Bush's public comments came after early morning meetings with his national
security advisers. White House officials said privately that Bush, who served as
US envoy to China in the mid-1970s, expressed anger at Beijing's decison to have
its army fire on the students.
However, in his public remarks Bush showed he was trying to find a middle
course that would allow him to offer encouragement to the students while
avoiding a hostile reaction from Chinese authorities toward the students or the
United States.
"I want to encourage the things that have helped the Chinese people, and I
think now the suspension is going to send a strong signal," Bush declared. "I'm
not saying it's going to cure the short-range problem in China. I'm not sure any
outside country can cure the short-range, the today-in-Tiananmen-Square
problem.'
Under the steps announced by Bush, military sales to China by the US
government and US corporations would be suspended. Military cooperation between
Washington and Beijing has increased sharply in recent years, with US government
approval of the sale of more than $ 600 million in fighter jet avionics,
artillery modernization, naval torpedoes and radar to the People's Liberation
Army.
In addition, Bush said Chinese students wishing to extend their US visas
would get a sympathetic audience from US officials. Bush said he would encourage
the Red Cross and other humanitarian agencies to speed help to the injured.

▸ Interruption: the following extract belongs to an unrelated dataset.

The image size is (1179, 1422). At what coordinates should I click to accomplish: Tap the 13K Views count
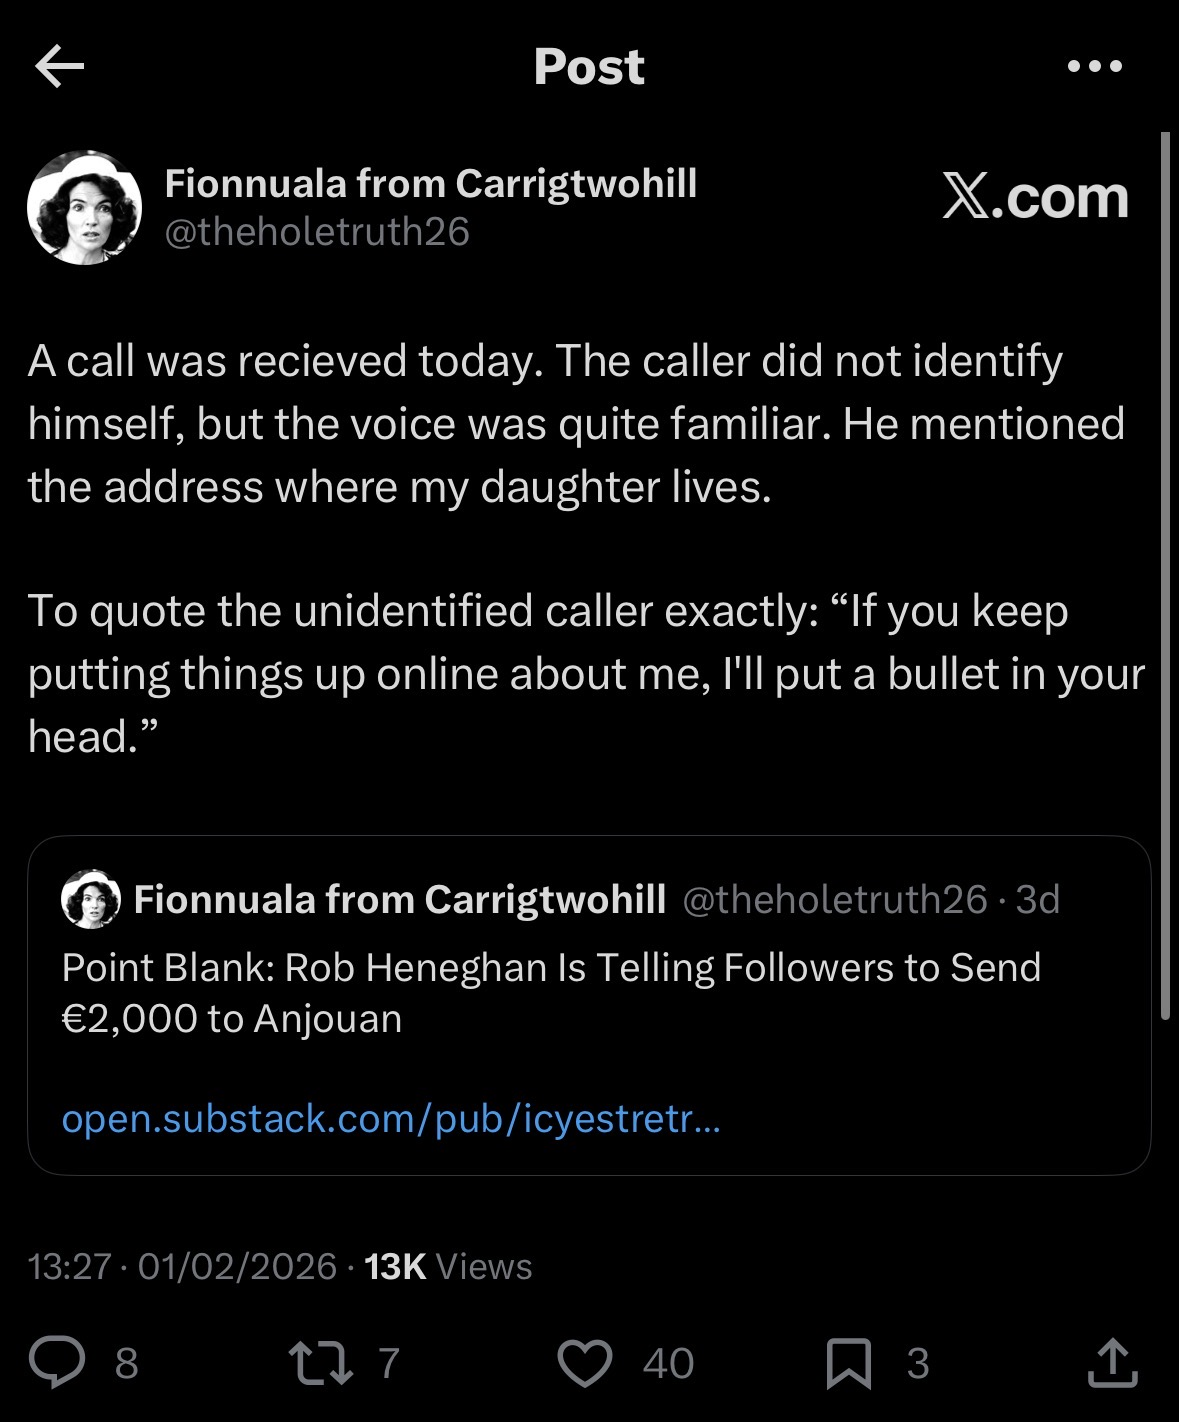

The State Department advised American students in Beijing to leave their
campuses and gather in hotels because of the chaotic situation. Spokeswoman
Margaret Tutwiler said there had been no threats against the Americans.
Bush said he was trying to send a message to members of the Chinese civilian
and military leadership resisting further violence against the students.
"It's important at this time to act in a way that will encourage the further
development and deepening of the positive elements of that relationship and the
process of democratization," Bush stated. "It would be a tragedy for all if
China were to pull back to its pre-1972 era of isolation and repression."
However, Bush stressed that if attacks against the students continue he would
move toward economic sanctions. US-China trade has been growing steadily since
the two countries resumed diplomatic relations in 1972. China is seeking
admission into the General Agreement on Tariffs and Trade, the collection of
Western nations and their trading partners.
While approximately 3,000 supporters of the Chinese students were
demonstrating on Capitol Hill, Bush met with four Chinese students attending
Washington-area universities as well as a group of congressional leaders.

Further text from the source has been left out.